For each pixel in the image, the median filter:

  1. Collects all pixel values within the defined neighborhood (square or circular window)
  2. Sorts these values in ascending order
  3. Replaces the center pixel with the median (middle) value

Because the output is always an actual pixel value from the neighborhood — never an interpolated average — the filter preserves edges remarkably well. The key insight: the median is the value that minimizes the sum of absolute differences to all other values in the set, making it the optimal estimate under impulsive noise.

Properties:

  • Idempotent for binary images — applying the median filter twice to a binary image gives the same result as applying it once
  • Edge preservation — step edges survive because the majority vote on each side of the edge determines the output
  • Corner rounding — sharp corners (structures smaller than the kernel) get rounded, similar to morphological opening
Simplified

The median filter lines up all the pixel values in a neighborhood and picks the middle one. It's like taking a vote — noise pixels are always outvoted by the surrounding normal pixels. The result: noise disappears but edges stay sharp, because the median of values on one side of an edge is just that side's normal value.

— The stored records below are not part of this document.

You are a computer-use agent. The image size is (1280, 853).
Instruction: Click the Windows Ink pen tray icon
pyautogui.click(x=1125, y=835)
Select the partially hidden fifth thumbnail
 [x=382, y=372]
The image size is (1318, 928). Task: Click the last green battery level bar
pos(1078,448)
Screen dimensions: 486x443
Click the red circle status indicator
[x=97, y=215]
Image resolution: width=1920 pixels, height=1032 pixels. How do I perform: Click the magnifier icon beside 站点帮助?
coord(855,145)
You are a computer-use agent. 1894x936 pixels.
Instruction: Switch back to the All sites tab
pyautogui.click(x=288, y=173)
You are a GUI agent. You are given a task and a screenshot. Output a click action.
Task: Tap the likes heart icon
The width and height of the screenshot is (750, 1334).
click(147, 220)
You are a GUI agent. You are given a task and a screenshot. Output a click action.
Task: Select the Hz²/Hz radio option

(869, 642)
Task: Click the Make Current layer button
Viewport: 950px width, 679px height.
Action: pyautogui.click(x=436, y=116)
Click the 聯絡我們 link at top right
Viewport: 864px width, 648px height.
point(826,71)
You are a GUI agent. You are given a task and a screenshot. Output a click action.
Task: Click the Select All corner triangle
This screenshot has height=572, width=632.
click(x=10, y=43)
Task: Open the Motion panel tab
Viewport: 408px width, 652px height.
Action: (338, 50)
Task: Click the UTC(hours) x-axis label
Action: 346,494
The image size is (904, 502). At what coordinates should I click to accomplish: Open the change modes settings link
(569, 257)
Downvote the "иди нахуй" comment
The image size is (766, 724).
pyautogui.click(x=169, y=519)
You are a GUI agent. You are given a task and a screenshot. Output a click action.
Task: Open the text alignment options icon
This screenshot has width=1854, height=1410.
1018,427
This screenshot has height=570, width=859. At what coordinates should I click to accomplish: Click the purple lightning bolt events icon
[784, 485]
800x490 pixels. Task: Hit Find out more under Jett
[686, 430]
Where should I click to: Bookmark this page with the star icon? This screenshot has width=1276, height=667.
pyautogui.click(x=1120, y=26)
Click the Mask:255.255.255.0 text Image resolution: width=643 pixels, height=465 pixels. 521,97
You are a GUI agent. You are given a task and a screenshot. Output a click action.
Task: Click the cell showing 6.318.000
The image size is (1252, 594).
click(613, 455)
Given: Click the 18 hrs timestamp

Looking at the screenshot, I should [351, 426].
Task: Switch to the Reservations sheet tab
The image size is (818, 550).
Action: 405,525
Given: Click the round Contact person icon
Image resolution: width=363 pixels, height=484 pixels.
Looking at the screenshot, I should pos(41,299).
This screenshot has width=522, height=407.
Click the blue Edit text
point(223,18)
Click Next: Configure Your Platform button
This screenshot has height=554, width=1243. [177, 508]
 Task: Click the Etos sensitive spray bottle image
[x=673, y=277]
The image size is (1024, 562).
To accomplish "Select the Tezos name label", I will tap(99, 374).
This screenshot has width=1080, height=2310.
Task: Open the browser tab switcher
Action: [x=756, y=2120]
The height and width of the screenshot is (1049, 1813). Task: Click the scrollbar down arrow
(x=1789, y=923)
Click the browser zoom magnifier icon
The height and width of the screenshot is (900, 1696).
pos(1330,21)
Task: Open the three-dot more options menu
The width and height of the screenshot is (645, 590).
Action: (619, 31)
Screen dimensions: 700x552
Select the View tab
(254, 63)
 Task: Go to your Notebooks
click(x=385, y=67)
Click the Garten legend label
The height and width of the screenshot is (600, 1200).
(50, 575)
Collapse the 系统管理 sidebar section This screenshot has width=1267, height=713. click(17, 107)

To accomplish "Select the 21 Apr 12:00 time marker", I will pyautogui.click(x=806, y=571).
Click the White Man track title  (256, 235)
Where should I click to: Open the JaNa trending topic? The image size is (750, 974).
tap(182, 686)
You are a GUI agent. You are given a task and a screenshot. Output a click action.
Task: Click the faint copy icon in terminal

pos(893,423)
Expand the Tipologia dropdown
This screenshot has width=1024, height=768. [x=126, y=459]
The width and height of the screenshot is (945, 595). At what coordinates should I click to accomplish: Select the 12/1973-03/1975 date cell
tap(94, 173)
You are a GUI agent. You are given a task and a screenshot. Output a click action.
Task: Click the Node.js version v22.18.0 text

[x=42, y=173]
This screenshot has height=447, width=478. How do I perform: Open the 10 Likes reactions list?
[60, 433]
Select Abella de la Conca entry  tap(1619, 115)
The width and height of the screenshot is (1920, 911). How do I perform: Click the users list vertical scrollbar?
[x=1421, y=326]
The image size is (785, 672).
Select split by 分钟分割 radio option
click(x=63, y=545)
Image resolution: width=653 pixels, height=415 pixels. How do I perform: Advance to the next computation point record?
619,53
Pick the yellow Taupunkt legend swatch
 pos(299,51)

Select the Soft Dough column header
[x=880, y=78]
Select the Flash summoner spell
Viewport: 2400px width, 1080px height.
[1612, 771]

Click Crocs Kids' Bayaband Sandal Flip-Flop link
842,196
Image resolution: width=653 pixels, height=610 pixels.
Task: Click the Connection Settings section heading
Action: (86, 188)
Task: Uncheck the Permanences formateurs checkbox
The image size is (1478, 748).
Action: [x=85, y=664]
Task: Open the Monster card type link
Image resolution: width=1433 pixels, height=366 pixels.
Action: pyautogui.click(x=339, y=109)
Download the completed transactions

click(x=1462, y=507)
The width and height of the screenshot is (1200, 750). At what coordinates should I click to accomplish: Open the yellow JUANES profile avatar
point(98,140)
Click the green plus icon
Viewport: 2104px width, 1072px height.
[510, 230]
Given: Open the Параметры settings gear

Image Processing Foundation

Solomon & Breckon describe the median filter as "superior to the mean filter in that it is better at preserving sharp high-frequency detail (edges) whilst also eliminating noise, especially isolated noise spikes (salt and pepper noise)."

Why Non-Linearity Matters

Linear filters (like Gaussian) compute weighted sums — every pixel in the neighborhood contributes to the output proportionally. A single extreme outlier pulls the average toward itself, creating a blurred artifact. The median, being a rank-order statistic, is completely unaffected by the magnitude of outliers — only their position in the sorted order matters.

Median vs. Mean

The mean filter gives equal weight to all pixels, making it "not robust to outliers" (Solomon & Breckon). The median "is a pixel value drawn from the neighbourhood itself" — the output is always an observed value, never an artificial intermediate. For Gaussian-distributed noise, the mean filter is optimal. For impulsive noise, the median filter is dramatically better.

Limitations

  • Noise clusters larger than (n²−1)/2 pixels (for an n×n kernel) survive the median — they become the majority in the sorted list
  • Fine structures smaller than the kernel get removed (similar to morphological opening)
  • Repeated application tends toward a piecewise-constant image (staircase effect)
Simplified

The key advantage: a single noise pixel (like a hot pixel from the sensor) can dramatically affect a Gaussian average, but it can't affect the median at all — it just gets ranked at one end of the sorted list and ignored. This is why the median filter is the standard tool for salt-and-pepper noise that plagues microscopy images.

Parameters & Settings

ParameterTypeDescription
InputGrayscale imageThe image to filter.
Kernel SizeOdd integerNeighborhood size for median computation (e.g., 3×3, 5×5). Larger kernels remove larger noise clusters but also remove more fine detail.
Simplified

The main setting is Kernel Size. Use 3×3 for minimal intervention (removes single-pixel noise). Use 5×5 or 7×7 for heavier noise, but be aware that fine details smaller than the kernel will be lost.